Operations — PySpark for Pandas Developers

Section 07

GroupBy & Aggregations

Same concept, different syntax. Pandas aggregations return immediately. Spark aggregations add to the plan and trigger a shuffle — the most expensive operation in distributed computing.

Pandas

# Single aggregation
df.groupby("store")["revenue"].sum()

# Multiple aggregations
df.groupby("store").agg(
    total_rev=("revenue", "sum"),
    avg_price=("price", "mean"),
    num_txns=("id", "count")
)

PySpark

# Single aggregation
df.groupBy("store").agg(F.sum("revenue"))

# Multiple aggregations
df.groupBy("store").agg(
    F.sum("revenue").alias("total_rev"),
    F.avg("price").alias("avg_price"),
    F.count("id").alias("num_txns")
)

Pivot Tables

Pandas

df.pivot_table(
    values="revenue",
    index="store",
    columns="quarter",
    aggfunc="sum"
)

PySpark

df.groupBy("store") \
  .pivot("quarter", ["Q1", "Q2", "Q3", "Q4"]) \
  .agg(F.sum("revenue"))

Always Pass Pivot Values

Without explicit values, .pivot() triggers an extra action to discover distinct values — scanning the entire column. Always pass the list of pivot values explicitly.

Section 08

Null Handling

Pandas uses NaN (a float) for missing numerics and None for objects, which causes type coercion and inconsistent behavior. Spark uses SQL null semantics uniformly across all types. Null propagation is well-defined: any operation involving null returns null.

Pandas

df["col"].isna()
df["col"].fillna(0)
df.dropna(subset=["col"])

PySpark

F.col("col").isNull()
F.coalesce(F.col("col"), F.lit(0))
df.dropna(subset=["col"])  # same API here

Null != NaN in Spark

Spark distinguishes between null (missing) and NaN (IEEE 754 not-a-number). F.isnan() checks for NaN, .isNull() checks for null. They are not interchangeable. NaN == NaN is true in Spark (differs from IEEE and Pandas).

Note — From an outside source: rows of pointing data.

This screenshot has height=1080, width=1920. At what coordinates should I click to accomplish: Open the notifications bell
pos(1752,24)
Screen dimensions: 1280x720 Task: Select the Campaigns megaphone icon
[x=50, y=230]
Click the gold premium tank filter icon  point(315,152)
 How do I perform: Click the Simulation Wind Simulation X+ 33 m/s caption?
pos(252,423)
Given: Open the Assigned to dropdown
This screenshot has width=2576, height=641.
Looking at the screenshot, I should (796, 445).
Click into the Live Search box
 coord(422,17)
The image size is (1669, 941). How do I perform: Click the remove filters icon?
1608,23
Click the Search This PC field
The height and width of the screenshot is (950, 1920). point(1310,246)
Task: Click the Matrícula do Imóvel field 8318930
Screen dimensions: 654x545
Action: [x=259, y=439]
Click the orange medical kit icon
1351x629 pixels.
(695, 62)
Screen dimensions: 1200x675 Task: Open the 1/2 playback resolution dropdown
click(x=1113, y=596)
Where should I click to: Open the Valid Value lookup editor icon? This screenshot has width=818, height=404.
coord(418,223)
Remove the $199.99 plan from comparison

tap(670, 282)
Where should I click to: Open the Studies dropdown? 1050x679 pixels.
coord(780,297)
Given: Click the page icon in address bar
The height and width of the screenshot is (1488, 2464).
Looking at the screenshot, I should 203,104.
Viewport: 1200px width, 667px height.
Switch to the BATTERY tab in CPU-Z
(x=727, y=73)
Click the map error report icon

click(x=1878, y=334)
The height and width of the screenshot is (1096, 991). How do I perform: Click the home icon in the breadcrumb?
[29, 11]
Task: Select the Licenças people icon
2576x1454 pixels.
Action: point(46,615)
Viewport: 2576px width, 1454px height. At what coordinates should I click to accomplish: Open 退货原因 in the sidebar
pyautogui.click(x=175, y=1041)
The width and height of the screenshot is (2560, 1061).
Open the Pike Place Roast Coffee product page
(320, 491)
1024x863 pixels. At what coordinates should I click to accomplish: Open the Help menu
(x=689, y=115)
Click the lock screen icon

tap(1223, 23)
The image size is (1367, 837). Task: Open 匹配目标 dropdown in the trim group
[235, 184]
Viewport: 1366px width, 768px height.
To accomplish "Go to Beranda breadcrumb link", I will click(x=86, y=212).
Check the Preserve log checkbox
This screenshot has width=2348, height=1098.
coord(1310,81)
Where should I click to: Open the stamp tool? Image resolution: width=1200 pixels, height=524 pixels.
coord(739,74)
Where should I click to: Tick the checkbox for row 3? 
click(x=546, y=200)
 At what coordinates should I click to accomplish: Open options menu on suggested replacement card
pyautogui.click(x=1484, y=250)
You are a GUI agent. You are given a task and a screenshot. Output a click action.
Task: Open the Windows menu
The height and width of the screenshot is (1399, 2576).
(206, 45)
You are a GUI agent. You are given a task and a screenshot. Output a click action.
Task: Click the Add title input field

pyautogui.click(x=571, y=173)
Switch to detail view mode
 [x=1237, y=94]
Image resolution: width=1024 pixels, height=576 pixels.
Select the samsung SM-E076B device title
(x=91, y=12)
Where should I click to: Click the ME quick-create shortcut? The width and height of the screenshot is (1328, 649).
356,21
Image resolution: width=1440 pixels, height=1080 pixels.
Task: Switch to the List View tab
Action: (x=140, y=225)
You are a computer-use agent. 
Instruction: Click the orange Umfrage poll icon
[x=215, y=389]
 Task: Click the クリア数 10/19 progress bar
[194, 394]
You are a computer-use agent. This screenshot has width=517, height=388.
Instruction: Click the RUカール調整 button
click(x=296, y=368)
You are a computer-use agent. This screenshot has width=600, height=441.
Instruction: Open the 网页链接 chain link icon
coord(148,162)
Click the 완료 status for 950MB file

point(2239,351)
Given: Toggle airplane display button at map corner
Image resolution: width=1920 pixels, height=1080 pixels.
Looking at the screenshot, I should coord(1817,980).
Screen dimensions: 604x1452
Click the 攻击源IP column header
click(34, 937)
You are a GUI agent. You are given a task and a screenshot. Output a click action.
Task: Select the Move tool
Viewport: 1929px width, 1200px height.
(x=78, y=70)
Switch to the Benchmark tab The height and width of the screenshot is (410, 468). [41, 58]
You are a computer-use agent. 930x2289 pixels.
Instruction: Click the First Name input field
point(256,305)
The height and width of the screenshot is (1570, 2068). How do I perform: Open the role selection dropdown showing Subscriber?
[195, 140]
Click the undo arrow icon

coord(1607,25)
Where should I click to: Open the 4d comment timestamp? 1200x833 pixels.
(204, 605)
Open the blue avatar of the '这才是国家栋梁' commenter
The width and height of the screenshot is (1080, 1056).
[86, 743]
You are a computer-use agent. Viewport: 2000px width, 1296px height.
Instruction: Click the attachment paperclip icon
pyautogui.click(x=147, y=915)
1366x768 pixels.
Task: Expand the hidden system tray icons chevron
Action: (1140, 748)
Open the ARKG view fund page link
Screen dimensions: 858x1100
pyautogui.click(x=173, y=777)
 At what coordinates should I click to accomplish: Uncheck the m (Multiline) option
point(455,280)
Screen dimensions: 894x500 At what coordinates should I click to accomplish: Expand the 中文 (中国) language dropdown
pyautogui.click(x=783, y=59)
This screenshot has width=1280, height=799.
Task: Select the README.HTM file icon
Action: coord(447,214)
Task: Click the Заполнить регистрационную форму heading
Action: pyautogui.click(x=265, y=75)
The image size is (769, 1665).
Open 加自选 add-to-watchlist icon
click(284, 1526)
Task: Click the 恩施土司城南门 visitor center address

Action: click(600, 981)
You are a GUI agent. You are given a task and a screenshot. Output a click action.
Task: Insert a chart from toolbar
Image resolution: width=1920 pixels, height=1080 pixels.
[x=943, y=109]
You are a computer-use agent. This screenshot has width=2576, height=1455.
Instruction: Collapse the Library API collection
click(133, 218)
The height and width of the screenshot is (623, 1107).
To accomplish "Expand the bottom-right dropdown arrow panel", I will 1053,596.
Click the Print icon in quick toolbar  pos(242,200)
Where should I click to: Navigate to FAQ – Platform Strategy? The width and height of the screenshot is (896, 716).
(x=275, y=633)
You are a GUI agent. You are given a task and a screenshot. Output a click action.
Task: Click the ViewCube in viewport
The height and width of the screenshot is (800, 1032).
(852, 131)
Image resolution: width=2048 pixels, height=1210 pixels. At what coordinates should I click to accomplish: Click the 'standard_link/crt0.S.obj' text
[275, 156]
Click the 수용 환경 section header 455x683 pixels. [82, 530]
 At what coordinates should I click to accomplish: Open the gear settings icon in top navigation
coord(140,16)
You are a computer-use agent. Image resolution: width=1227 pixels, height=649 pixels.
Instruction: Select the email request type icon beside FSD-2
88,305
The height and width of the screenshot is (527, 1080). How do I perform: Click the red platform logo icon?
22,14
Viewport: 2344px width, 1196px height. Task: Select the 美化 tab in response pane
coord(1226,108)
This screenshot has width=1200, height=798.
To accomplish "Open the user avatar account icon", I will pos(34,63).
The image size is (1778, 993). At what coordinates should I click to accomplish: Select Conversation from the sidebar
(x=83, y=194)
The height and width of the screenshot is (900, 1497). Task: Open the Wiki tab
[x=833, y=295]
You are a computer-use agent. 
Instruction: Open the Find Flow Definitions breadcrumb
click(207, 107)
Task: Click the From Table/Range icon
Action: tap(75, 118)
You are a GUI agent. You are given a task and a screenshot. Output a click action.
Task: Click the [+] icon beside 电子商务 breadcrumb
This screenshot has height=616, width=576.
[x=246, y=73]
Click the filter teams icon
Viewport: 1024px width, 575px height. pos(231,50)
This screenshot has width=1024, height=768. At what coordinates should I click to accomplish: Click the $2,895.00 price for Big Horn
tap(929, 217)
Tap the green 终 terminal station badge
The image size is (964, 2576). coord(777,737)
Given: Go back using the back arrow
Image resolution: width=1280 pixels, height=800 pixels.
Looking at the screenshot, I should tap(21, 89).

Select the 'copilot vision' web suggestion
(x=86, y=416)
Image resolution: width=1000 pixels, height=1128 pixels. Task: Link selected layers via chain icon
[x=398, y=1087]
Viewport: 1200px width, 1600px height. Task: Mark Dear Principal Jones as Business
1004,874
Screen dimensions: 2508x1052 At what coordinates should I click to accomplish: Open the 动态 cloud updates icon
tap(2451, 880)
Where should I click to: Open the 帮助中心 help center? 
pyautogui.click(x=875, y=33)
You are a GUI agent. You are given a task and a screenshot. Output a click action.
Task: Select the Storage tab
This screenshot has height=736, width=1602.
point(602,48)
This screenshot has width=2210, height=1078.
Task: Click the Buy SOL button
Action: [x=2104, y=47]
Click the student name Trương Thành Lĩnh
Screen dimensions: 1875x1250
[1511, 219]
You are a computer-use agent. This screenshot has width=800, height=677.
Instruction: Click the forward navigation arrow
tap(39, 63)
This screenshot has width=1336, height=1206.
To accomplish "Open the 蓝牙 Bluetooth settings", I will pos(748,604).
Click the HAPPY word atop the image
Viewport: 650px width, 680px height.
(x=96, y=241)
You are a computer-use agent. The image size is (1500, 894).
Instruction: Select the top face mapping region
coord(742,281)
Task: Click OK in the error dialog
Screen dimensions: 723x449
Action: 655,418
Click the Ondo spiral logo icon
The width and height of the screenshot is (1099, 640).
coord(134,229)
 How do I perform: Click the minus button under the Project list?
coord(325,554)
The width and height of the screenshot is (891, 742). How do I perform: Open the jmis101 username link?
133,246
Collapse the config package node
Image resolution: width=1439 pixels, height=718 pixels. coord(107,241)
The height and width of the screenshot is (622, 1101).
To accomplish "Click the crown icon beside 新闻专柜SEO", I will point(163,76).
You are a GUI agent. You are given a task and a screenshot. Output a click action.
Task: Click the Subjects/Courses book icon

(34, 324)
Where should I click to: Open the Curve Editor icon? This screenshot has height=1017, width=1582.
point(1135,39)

# Fill nulls with different strategies per column
df.fillna({"price": 0.0, "name": "unknown"})

# Null-safe equality (== returns null when either side is null)
df.filter(F.col("a").eqNullSafe(F.col("b")))

# Coalesce — first non-null value across columns
df.withColumn("val", F.coalesce("primary", "fallback", F.lit(0)))

Section 09

Joins

Same concept, different execution. Pandas joins happen in memory on one machine. Spark joins are distributed and the join strategy dramatically affects performance.

Pandas

pd.merge(left, right,
    on="id",
    how="left")

# Multi-key
pd.merge(left, right,
    on=["id", "date"],
    how="inner")

PySpark

left.join(right,
    on="id",
    how="left")

# Multi-key
left.join(right,
    on=["id", "date"],
    how="inner")

Join Strategies

Strategy	When	Mechanism
`Broadcast Hash Join`	One side < 10MB (default threshold)	Small table sent to all executors. No shuffle.
`Sort-Merge Join`	Both sides large	Both sides shuffled and sorted by key. Default for large-large.
`Shuffle Hash Join`	One side much smaller (but too big to broadcast)	Both sides shuffled by key, hash table built on smaller side.

# Force broadcast when you know the right side is small
from pyspark.sql.functions import broadcast
result = large_df.join(broadcast(small_df), on="key")

# Avoid duplicate columns after join with same-name keys
result = left.join(right, left["id"] == right["id"], "inner") \
    .drop(right["id"])

Skew Kills Joins

If one join key has 10M rows and all others have 100, that partition takes 100,000x longer. Solutions: salting the key, isolating the skewed value, or using spark.sql.adaptive.skewJoin.enabled=true (AQE handles this automatically in Spark 3+).